**RECORD EXCERPTS**

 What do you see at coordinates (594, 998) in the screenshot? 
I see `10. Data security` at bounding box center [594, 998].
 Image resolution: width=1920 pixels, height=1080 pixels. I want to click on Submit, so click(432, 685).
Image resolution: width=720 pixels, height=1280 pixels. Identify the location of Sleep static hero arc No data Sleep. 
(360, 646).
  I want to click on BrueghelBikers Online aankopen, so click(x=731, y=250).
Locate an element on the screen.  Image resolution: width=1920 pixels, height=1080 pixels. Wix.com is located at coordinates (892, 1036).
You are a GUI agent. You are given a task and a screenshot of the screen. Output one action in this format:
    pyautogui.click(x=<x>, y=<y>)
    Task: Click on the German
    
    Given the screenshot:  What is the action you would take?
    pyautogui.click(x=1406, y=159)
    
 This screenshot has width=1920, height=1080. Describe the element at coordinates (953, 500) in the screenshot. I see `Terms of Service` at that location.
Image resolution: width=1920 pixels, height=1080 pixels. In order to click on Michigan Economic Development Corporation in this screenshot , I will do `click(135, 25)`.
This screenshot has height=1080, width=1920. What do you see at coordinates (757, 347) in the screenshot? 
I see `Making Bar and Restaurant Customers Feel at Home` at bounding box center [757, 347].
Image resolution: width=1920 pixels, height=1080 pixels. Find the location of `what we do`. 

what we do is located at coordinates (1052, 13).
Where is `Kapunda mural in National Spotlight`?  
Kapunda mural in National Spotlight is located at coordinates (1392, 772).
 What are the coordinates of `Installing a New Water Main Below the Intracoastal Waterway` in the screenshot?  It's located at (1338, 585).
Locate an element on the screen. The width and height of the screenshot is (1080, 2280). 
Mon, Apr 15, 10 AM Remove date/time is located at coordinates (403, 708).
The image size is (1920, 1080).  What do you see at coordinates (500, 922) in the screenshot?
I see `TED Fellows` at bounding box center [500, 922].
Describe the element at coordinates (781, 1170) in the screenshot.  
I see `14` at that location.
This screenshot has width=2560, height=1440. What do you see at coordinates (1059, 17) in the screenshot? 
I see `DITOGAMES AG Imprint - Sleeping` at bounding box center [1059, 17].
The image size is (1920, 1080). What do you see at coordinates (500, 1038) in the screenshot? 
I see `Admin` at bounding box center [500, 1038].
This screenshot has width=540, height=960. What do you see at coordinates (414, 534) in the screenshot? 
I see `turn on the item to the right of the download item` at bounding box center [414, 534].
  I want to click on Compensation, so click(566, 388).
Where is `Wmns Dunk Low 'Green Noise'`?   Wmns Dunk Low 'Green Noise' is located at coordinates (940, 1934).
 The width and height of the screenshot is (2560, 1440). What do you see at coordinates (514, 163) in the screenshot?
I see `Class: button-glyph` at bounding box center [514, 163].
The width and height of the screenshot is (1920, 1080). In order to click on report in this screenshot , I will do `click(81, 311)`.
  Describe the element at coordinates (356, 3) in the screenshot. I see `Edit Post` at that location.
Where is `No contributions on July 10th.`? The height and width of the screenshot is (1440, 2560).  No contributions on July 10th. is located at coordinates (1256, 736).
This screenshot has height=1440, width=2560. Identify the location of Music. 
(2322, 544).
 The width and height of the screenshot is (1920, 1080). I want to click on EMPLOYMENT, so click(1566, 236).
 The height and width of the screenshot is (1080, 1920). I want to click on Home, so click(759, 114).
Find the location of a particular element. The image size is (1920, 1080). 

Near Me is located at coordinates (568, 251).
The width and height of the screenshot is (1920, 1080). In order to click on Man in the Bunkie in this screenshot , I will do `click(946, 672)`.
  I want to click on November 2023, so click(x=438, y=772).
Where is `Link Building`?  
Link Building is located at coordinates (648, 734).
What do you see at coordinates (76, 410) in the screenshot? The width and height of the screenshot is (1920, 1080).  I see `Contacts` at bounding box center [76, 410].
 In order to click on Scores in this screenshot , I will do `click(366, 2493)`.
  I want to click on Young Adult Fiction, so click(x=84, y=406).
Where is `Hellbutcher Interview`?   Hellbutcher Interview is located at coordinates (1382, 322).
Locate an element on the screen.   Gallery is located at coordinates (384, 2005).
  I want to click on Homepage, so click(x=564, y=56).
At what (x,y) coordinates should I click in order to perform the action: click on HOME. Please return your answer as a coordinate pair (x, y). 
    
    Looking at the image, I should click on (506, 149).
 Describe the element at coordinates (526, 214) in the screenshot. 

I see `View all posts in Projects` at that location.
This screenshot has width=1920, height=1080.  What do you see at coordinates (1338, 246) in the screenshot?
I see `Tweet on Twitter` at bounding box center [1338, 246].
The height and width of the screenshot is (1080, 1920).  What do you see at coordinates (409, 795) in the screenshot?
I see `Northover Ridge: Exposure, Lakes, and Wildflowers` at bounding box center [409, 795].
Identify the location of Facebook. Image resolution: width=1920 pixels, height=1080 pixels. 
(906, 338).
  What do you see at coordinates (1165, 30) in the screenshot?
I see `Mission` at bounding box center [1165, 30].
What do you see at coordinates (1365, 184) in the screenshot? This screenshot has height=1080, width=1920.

**WHAT TO DO**
Copy out the records above word for word, beginning at the line that contains "This screenshot has width=2560, height=1440." and stopping after the line that contains "center [1059, 17].".

**FULL OUTPUT**
This screenshot has width=2560, height=1440. What do you see at coordinates (1059, 17) in the screenshot? 
I see `DITOGAMES AG Imprint - Sleeping` at bounding box center [1059, 17].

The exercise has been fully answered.